■ GOAL OF THE EXERCISE ■
Word for word, restate the entries below from their first line through the line that contains "You are a computer-use agent. 655x399 pixels.".

■ RECORDS FOR THIS EXERCISE ■
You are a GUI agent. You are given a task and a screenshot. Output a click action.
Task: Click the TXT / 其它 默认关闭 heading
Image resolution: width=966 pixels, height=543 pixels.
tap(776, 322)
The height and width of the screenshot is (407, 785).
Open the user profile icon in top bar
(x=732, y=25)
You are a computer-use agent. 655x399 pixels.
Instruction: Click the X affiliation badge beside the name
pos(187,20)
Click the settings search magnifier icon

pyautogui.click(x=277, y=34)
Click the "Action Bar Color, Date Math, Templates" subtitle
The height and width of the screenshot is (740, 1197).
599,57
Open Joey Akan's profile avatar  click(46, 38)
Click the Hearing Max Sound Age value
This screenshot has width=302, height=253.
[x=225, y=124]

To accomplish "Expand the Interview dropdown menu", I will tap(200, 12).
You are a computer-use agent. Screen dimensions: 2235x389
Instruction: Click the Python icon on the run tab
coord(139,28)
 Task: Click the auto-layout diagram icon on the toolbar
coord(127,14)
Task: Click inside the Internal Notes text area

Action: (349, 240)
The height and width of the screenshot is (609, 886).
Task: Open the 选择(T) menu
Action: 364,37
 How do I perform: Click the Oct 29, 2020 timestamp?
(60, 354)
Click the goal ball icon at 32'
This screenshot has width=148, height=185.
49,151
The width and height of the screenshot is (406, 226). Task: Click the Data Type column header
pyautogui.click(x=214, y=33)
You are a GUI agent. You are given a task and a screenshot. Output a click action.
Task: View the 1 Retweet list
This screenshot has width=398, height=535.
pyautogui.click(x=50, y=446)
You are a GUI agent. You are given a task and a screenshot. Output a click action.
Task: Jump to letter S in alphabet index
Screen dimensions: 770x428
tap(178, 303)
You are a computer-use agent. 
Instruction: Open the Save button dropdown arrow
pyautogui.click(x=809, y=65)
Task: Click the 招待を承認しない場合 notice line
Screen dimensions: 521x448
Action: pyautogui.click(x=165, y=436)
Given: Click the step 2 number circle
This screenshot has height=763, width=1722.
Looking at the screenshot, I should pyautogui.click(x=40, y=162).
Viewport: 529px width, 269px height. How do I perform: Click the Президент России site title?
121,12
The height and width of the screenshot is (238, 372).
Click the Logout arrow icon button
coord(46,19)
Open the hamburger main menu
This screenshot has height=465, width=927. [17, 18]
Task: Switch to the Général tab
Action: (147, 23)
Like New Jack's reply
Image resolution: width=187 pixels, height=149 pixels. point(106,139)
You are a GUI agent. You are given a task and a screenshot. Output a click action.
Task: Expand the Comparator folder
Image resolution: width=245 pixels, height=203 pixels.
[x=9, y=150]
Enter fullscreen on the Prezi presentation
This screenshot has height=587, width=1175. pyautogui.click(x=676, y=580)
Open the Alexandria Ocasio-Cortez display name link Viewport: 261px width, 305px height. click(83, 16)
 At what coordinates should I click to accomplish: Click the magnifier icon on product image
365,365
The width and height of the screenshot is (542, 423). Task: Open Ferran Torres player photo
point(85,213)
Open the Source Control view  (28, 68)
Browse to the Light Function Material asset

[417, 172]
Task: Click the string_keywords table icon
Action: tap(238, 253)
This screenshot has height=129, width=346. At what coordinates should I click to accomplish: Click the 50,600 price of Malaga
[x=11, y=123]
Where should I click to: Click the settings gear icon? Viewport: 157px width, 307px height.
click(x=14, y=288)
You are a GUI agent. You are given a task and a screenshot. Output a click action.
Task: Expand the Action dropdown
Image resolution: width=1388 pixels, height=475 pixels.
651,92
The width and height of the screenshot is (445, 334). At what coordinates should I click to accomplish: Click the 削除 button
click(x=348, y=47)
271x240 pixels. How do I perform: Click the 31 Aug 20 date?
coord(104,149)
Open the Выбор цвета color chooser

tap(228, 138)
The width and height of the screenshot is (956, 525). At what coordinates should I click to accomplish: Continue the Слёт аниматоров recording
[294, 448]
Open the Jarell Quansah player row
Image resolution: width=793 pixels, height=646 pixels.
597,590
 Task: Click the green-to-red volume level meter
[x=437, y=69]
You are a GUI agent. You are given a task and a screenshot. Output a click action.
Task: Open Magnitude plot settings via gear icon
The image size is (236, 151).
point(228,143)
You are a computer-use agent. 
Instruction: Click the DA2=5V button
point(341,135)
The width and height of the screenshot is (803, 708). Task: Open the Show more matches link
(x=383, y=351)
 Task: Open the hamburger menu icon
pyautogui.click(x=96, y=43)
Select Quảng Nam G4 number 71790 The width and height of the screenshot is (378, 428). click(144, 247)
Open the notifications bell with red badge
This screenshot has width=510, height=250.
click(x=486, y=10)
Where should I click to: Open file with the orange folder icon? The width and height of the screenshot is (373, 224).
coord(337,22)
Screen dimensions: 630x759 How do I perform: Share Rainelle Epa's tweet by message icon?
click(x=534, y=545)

■ OUTPUT FOR THIS EXERCISE ■
You are a GUI agent. You are given a task and a screenshot. Output a click action.
Task: Click the TXT / 其它 默认关闭 heading
Image resolution: width=966 pixels, height=543 pixels.
tap(776, 322)
The height and width of the screenshot is (407, 785).
Open the user profile icon in top bar
(x=732, y=25)
You are a computer-use agent. 655x399 pixels.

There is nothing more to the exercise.